Records drawn from a dataset
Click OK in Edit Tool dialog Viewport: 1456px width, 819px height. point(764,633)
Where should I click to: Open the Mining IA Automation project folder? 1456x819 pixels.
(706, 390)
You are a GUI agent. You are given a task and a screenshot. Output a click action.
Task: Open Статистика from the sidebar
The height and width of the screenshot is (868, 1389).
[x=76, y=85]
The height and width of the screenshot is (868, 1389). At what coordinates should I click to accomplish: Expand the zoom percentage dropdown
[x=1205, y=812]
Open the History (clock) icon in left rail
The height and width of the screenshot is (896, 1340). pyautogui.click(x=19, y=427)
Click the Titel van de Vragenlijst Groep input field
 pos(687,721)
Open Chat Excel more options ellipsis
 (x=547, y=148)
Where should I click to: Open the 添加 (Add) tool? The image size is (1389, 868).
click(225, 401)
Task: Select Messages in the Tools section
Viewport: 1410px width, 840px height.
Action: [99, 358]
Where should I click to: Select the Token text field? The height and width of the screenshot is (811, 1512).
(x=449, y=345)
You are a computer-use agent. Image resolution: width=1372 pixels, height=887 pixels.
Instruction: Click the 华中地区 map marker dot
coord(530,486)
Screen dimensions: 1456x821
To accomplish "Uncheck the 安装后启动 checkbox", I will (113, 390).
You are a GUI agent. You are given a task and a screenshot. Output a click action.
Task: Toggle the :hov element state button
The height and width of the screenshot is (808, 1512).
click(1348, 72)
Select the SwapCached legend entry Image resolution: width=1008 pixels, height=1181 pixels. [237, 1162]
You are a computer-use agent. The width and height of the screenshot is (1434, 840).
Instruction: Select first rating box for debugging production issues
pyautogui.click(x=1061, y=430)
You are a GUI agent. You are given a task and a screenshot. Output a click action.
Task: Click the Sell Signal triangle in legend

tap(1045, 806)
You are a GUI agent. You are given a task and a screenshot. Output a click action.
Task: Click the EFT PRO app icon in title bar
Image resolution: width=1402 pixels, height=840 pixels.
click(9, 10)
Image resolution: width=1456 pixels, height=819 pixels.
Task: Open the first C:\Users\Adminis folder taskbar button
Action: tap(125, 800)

■ DESCRIPTION OF THE TASK ■
The expected response is every record, reproduced word for word.

■ SOLVED EXERCISE ■
Click OK in Edit Tool dialog Viewport: 1456px width, 819px height. point(764,633)
Where should I click to: Open the Mining IA Automation project folder? 1456x819 pixels.
(706, 390)
You are a GUI agent. You are given a task and a screenshot. Output a click action.
Task: Open Статистика from the sidebar
The height and width of the screenshot is (868, 1389).
[x=76, y=85]
The height and width of the screenshot is (868, 1389). At what coordinates should I click to accomplish: Expand the zoom percentage dropdown
[x=1205, y=812]
Open the History (clock) icon in left rail
The height and width of the screenshot is (896, 1340). pyautogui.click(x=19, y=427)
Click the Titel van de Vragenlijst Groep input field
 pos(687,721)
Open Chat Excel more options ellipsis
 (x=547, y=148)
Where should I click to: Open the 添加 (Add) tool? The image size is (1389, 868).
click(225, 401)
Task: Select Messages in the Tools section
Viewport: 1410px width, 840px height.
Action: [99, 358]
Where should I click to: Select the Token text field? The height and width of the screenshot is (811, 1512).
(x=449, y=345)
You are a computer-use agent. Image resolution: width=1372 pixels, height=887 pixels.
Instruction: Click the 华中地区 map marker dot
coord(530,486)
Screen dimensions: 1456x821
To accomplish "Uncheck the 安装后启动 checkbox", I will (113, 390).
You are a GUI agent. You are given a task and a screenshot. Output a click action.
Task: Toggle the :hov element state button
The height and width of the screenshot is (808, 1512).
click(1348, 72)
Select the SwapCached legend entry Image resolution: width=1008 pixels, height=1181 pixels. [237, 1162]
You are a computer-use agent. The width and height of the screenshot is (1434, 840).
Instruction: Select first rating box for debugging production issues
pyautogui.click(x=1061, y=430)
You are a GUI agent. You are given a task and a screenshot. Output a click action.
Task: Click the Sell Signal triangle in legend

tap(1045, 806)
You are a GUI agent. You are given a task and a screenshot. Output a click action.
Task: Click the EFT PRO app icon in title bar
Image resolution: width=1402 pixels, height=840 pixels.
click(9, 10)
Image resolution: width=1456 pixels, height=819 pixels.
Task: Open the first C:\Users\Adminis folder taskbar button
Action: tap(125, 800)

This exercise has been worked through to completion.